Identifying the root cause of the dups is important for troubleshooting. For instance, based on the discovery above, we should consolidate both city and person names in our data.

You can imagine that when we have very wide tables and many more dups, identifying and summarizing the root cause using human eyes 👀 like we did above becomes much trickier.

The cols_responsible_for_id_dups function comes in rescue by summarizing the difference_counts for each column based on the primary key(s) provided. 😎 For example, in the output below, we can easily see that the field City is responsible for differences in two unique ID combinations, while the Name column is responsible for the dups in one ID pair.

In [11]:
if not sut.is_primary_key(df, id_cols, verbose = False):
    dup_cols = sut.cols_responsible_for_id_dups(df, id_cols)
    dup_cols.show()

+--------+-----------------+
|col_name|difference_counts|
+--------+-----------------+
|    City|                2|
|    Name|                1|
|     DOB|                0|
+--------+-----------------+



## Dedupe the Dataframe

In [13]:
dedup_df = sut.deduplicate_by_rank(df, id_cols, 'City', ascending=False, tiebreaker_col='Name', verbose=False)
dedup_df.show()

+---+---+------+----------+-------------+
|ID1|ID2|  Name|       DOB|         City|
+---+---+------+----------+-------------+
|101|  A| Alice|2000-01-01|     New York|
|102|  B|   Bob|1990-01-01|  Los Angeles|
|103|  E|  Elly|1982-01-01|San Francisco|
|104|  J| Jesse|1995-01-01|      Chicago|
|105|  B|Binggy|1987-01-01|  Los Angeles|
+---+---+------+----------+-------------+



In [16]:
sut.is_primary_key(dedup_df, id_cols)

✅ No missing values found in columns: ID1, ID2
ℹ️ Total row count: 5
ℹ️ Unique row count: 5
🔑 The column(s) ID1, ID2 form a primary key.


True

## value counts with percent

The columns responsible for the most duplicates are listed at the top of the summary table above. We can then analyze these columns further for troubleshooting. If you have a very wide table, narrowing down the investigation like this can be pretty handy. For example, you can zoom in by checking relevant columns’ value counts among the dups.

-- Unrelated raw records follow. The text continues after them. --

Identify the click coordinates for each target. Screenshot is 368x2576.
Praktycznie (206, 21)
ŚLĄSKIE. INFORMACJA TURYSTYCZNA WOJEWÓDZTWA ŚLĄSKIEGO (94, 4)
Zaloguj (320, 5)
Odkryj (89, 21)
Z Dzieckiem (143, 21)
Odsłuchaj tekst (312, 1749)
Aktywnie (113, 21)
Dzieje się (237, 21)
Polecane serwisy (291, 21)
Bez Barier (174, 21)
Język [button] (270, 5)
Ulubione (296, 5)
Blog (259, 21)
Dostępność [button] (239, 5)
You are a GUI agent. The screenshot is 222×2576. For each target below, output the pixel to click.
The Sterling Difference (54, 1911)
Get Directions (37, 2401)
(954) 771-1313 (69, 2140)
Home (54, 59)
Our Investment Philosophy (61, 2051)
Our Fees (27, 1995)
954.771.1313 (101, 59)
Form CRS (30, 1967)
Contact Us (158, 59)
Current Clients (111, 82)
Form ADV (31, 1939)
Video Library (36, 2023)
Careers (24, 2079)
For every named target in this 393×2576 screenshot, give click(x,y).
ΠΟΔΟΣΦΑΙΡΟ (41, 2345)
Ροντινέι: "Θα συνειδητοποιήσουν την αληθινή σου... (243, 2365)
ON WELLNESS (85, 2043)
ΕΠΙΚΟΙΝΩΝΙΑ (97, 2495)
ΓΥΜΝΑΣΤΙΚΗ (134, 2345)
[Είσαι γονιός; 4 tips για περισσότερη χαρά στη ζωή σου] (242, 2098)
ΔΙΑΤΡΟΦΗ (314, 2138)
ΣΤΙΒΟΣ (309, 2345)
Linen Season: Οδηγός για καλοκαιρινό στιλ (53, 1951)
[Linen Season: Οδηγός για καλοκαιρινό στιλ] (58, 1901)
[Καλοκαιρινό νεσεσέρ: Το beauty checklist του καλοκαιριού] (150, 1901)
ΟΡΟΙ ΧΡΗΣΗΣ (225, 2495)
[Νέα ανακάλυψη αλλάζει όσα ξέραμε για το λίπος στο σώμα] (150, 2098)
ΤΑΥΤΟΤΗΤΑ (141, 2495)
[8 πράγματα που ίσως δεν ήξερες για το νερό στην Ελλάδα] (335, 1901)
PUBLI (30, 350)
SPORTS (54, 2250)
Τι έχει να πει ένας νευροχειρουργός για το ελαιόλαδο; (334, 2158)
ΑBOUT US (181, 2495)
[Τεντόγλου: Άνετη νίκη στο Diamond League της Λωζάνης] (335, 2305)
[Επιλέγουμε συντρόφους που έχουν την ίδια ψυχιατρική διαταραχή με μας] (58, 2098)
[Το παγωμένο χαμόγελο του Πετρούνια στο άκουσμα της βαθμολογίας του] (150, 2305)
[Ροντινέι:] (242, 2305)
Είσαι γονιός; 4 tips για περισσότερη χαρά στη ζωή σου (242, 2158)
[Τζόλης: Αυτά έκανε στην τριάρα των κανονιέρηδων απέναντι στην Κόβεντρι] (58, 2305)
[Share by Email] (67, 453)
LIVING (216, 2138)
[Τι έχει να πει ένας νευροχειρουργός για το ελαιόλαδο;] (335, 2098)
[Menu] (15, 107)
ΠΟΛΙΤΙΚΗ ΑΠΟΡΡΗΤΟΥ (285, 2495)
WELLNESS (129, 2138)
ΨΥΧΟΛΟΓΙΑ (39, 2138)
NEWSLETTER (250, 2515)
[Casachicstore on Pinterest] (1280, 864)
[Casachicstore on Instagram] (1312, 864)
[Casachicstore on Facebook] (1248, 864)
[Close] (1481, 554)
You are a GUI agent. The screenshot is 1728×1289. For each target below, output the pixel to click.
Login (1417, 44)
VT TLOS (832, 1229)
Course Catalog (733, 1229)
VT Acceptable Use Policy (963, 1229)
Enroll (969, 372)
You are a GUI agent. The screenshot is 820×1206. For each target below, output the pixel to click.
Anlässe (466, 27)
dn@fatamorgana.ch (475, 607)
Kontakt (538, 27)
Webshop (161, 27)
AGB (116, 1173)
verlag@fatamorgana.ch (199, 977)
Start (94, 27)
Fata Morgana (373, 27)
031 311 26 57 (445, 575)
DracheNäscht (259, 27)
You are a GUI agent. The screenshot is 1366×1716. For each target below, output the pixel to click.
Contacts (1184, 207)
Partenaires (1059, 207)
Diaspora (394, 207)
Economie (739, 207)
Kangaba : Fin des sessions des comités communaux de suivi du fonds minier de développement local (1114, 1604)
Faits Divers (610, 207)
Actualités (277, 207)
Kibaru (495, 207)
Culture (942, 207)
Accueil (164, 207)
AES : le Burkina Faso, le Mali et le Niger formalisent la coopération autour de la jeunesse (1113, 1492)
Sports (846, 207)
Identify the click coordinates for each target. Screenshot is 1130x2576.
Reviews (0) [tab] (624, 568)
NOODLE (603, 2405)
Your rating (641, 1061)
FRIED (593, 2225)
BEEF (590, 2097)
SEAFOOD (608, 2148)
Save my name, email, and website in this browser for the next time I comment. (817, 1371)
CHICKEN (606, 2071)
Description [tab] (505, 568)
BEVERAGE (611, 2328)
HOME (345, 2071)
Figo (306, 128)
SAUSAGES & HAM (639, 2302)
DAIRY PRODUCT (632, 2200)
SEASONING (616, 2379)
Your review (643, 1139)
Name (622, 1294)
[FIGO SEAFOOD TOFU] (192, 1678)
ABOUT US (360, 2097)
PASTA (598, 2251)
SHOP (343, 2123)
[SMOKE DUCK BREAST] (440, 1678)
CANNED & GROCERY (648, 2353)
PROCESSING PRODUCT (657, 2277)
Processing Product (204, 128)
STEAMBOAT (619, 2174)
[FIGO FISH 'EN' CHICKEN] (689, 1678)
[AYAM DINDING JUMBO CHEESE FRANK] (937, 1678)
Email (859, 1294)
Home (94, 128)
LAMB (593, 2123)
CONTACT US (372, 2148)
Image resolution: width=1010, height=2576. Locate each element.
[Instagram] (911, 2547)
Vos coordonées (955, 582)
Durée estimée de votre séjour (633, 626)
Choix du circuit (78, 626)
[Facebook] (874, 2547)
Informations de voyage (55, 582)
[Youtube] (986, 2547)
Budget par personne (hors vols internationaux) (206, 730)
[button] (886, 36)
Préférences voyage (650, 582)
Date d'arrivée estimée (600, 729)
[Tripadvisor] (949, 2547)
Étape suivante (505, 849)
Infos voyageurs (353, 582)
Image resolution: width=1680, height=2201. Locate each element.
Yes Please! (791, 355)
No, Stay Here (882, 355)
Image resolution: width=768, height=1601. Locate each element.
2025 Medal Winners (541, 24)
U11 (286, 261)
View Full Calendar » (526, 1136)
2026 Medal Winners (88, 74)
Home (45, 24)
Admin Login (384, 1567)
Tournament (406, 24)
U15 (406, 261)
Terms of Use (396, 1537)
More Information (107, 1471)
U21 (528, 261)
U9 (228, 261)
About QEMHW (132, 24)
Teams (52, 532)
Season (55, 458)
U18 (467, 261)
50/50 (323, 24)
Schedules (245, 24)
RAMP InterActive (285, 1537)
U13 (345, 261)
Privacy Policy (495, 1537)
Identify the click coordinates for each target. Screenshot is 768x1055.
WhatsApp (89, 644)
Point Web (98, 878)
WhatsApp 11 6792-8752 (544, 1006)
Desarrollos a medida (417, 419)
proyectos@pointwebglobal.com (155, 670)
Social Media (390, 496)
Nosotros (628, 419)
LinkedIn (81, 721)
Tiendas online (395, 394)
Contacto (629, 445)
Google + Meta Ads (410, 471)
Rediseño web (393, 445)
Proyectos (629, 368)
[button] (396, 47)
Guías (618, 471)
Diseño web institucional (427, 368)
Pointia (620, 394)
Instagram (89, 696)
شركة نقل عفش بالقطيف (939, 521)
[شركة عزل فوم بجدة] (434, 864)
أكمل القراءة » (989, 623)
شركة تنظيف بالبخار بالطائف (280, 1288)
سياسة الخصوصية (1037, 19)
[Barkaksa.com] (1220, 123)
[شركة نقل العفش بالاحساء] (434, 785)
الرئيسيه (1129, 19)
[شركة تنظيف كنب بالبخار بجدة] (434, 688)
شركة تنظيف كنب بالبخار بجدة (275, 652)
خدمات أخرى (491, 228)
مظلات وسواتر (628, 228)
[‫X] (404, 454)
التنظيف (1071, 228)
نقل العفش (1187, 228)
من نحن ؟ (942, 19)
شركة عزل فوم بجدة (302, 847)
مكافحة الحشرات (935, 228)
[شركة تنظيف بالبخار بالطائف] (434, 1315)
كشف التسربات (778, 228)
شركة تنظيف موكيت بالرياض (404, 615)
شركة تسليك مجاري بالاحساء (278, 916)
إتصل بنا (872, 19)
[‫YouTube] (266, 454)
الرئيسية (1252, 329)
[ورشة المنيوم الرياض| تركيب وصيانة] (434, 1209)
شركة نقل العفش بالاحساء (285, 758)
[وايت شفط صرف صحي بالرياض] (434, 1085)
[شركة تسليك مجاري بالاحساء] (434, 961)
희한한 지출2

And of course, I have a custom function ready for you to do just this. 😜 This function is very much like the value_counts in pandas, with two additional features

* percentage for each unique value
* comma-formated numbers in the printout

Let’s see it in action

In [None]:
sut.value_counts_with_pct(dups, 'City')

+-----------+-----+-----+
|       City|count|  pct|
+-----------+-----+-----+
|Los Angeles|    3| 50.0|
|         LA|    1|16.67|
|         NY|    1|16.67|
|   New York|    1|16.67|
+-----------+-----+-----+



DataFrame[City: string, count: bigint, pct: double]